* ТЕКСТ СТРАНИЦЫ *
----
Я продолжал довольно часто присоединяться к нему там, в последней попытке избавить от пагубного влияния вульгарного окружения. Хотя, честно говоря, там была пара исключений. Карл Антон Райхель, эксперт в области искусства, был образованным человеком, еще одним завсегдатаем был отец Бернард Штенфль, который в свое время работал редактором небольшой антисемитской газеты под названием Miesbacher Anzeiger и помогал редактировать «Мою борьбу». Кроме этих двух, все остальные на тех тайных вечерях принадлежали к тому сорту людей, которые теряют свой путь после любой войны и начинают вести скромную жизнь, продавая страховки или что-то в этом роде.

Если кто-либо хотел сколько-нибудь обстоятельно поговорить с ним, успех этого зависел от его настроения или компании. Тупоголовые провинциалы, остававшиеся ему верными, противились моему присутствию, как и присутствию любого другого человека, который мог бы оказать на Гитлера какое-либо влияние, отличное от их собственного. Некоторое время я пытался заинтересовать его мыслью изучить английский язык. Я думал, что если бы он читал британские и американские газеты сам, то мог хотя бы осознать, что за границами Германии существует и живет своей жизнью другой мир. «Дайте мне два дня в неделю, герр Гитлер, – говорил я ему, – и через три-четыре месяца вы будете знать, с чего можно начинать». Он отнесся к этой затее, с одной стороны, с недоверчивостью, с другой – с воодушевлением, но так и не решился. Как и у большинства невежественных людей, у него был комплекс, когда человек считает, что ему не нужно учиться чему-либо.
----
* ЗАПИСИ ДАННЫХ *
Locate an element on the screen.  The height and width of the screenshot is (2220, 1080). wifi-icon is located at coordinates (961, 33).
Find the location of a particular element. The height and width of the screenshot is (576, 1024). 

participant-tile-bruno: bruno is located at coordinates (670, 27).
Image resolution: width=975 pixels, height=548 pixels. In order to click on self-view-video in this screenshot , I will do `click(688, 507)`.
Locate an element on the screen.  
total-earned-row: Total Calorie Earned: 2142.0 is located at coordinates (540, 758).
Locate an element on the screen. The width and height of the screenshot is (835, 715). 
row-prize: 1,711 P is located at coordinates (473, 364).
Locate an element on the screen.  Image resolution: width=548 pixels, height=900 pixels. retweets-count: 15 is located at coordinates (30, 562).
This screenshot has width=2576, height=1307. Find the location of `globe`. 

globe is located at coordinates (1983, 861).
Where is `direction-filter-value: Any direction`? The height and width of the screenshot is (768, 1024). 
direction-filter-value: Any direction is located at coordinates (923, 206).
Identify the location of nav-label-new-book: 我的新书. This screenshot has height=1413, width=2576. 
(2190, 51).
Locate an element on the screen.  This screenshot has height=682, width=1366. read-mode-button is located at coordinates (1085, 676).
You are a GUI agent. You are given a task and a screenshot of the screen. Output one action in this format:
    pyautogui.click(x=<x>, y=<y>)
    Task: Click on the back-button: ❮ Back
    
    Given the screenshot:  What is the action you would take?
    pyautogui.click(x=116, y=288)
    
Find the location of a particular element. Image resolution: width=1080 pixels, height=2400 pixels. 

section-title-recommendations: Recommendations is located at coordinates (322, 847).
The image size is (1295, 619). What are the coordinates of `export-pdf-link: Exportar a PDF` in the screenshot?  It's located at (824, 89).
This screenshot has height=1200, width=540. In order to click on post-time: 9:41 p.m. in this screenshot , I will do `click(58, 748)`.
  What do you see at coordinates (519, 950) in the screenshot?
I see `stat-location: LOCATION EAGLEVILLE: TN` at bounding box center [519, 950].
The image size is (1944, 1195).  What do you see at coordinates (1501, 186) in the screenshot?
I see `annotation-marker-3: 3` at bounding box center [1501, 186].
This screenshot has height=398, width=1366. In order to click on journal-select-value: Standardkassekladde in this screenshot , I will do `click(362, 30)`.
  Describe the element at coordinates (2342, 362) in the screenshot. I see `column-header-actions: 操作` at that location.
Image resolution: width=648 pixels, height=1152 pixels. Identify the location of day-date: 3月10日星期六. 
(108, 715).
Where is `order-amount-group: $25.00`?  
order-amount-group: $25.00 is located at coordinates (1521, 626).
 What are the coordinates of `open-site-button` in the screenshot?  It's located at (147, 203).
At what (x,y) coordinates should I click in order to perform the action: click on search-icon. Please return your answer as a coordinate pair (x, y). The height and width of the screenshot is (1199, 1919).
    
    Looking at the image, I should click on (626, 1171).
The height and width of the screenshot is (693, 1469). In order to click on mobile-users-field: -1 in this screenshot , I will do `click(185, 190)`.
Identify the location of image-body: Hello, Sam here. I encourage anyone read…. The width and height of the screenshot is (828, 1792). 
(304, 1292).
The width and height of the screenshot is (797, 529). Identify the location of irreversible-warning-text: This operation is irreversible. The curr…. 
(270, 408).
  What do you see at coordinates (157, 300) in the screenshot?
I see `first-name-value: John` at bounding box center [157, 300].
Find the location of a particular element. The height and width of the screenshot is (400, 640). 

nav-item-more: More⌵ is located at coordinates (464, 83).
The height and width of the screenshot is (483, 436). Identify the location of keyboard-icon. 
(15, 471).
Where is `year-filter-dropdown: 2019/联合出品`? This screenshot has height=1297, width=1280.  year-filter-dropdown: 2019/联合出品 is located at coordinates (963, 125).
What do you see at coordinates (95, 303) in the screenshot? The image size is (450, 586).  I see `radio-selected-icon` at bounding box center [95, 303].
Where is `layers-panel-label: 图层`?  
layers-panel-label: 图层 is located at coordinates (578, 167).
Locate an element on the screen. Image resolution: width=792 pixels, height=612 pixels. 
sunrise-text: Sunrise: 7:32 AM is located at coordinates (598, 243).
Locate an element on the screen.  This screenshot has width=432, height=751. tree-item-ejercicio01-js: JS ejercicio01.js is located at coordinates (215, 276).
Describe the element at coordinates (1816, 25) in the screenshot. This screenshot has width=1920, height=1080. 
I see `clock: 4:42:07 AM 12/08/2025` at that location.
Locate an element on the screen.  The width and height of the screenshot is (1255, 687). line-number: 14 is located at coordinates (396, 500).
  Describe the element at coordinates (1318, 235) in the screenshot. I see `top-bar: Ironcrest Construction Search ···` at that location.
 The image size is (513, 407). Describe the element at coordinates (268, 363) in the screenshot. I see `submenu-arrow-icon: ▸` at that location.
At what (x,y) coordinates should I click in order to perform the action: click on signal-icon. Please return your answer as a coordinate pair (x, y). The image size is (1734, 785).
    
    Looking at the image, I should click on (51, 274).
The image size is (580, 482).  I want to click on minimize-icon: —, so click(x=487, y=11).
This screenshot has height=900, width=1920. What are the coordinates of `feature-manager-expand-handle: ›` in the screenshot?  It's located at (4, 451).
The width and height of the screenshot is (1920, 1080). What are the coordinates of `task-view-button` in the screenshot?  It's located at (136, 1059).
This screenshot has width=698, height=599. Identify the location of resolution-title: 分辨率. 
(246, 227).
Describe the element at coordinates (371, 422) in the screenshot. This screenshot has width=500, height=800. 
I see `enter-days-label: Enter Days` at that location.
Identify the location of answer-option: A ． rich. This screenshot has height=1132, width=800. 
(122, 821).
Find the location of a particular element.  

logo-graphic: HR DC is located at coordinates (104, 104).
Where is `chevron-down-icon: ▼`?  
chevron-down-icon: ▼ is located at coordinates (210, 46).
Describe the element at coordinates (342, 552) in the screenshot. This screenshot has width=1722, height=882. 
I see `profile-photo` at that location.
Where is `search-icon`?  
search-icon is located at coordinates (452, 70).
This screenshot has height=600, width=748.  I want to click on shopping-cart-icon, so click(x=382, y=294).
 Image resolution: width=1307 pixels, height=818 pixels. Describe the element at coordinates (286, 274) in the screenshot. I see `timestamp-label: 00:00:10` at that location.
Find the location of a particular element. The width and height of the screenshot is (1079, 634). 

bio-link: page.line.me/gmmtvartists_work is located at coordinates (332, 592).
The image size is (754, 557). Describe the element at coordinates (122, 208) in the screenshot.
----
* ЗАДАНИЕ 1 *
Перепишите отрывок воспоминаний на участке от слов «Я продолжал довольно» до слов «в этом роде.», заменив «вечерях» на «сборищах».
* ЗАДАНИЕ 2 *
Ответьте по отрывку воспоминаний на вопросы:
(а) Какую газету редактировал отец Бернард Штенфль?
(б) Какой язык автор предлагал Гитлеру выучить?
(в) Сколько дней в неделю автор просил у Гитлера на занятия?
* ЗАДАНИЕ 3 *
Продолжите отрывок воспоминаний с того места, где он заканчивается.

* ОТВЕТ 1 *
Я продолжал довольно часто присоединяться к нему там, в последней попытке избавить от пагубного влияния вульгарного окружения. Хотя, честно говоря, там была пара исключений. Карл Антон Райхель, эксперт в области искусства, был образованным человеком, еще одним завсегдатаем был отец Бернард Штенфль, который в свое время работал редактором небольшой антисемитской газеты под названием Miesbacher Anzeiger и помогал редактировать «Мою борьбу». Кроме этих двух, все остальные на тех тайных сборищах принадлежали к тому сорту людей, которые теряют свой путь после любой войны и начинают вести скромную жизнь, продавая страховки или что-то в этом роде.

* ОТВЕТ 2 *
(а) Небольшую антисемитскую газету Miesbacher Anzeiger.
(б) Английский.
(в) Два дня в неделю.

* ОТВЕТ 3 *
Я пытался объяснить ему, что существует более одного взгляда на проблему, и, чтобы проиллюстрировать это, описывал рабочие привычки таких классических художников, как Альбрехт Дюрер и Вермеер. У них позади мольберта стояло зеркало, и время от времени они могли повернуться и увидеть в отражении всю картину целиком, чтобы одним взглядом окинуть все рисуемые детали. «Вы должны смотреть на проблему с разных сторон, – говорил я ему. – Нельзя сформировать правильное мировоззрение, не увидев весь мир. Почему бы вам не воспользоваться этим затишьем, чтобы попутешествовать по миру. Вы увидите проблемы Германии совершенно в новом свете». – «Um Gotteswillen[31], Ханфштангль, откуда же я возьму время?» – «Вы забываете, герр Гитлер, что мир становится меньше с каждым днем. Три или четыре месяца, максимум полгода, и вы сможете увидеть Америку, Японию, Индию, даже если вы проведете пару недель во Франции и Англии, то сможете увидеть, насколько малую часть земного шара занимает Европа, не говоря уже о самой Германии. Вы откроете для себя новую Германию, взглянув на нее со стороны».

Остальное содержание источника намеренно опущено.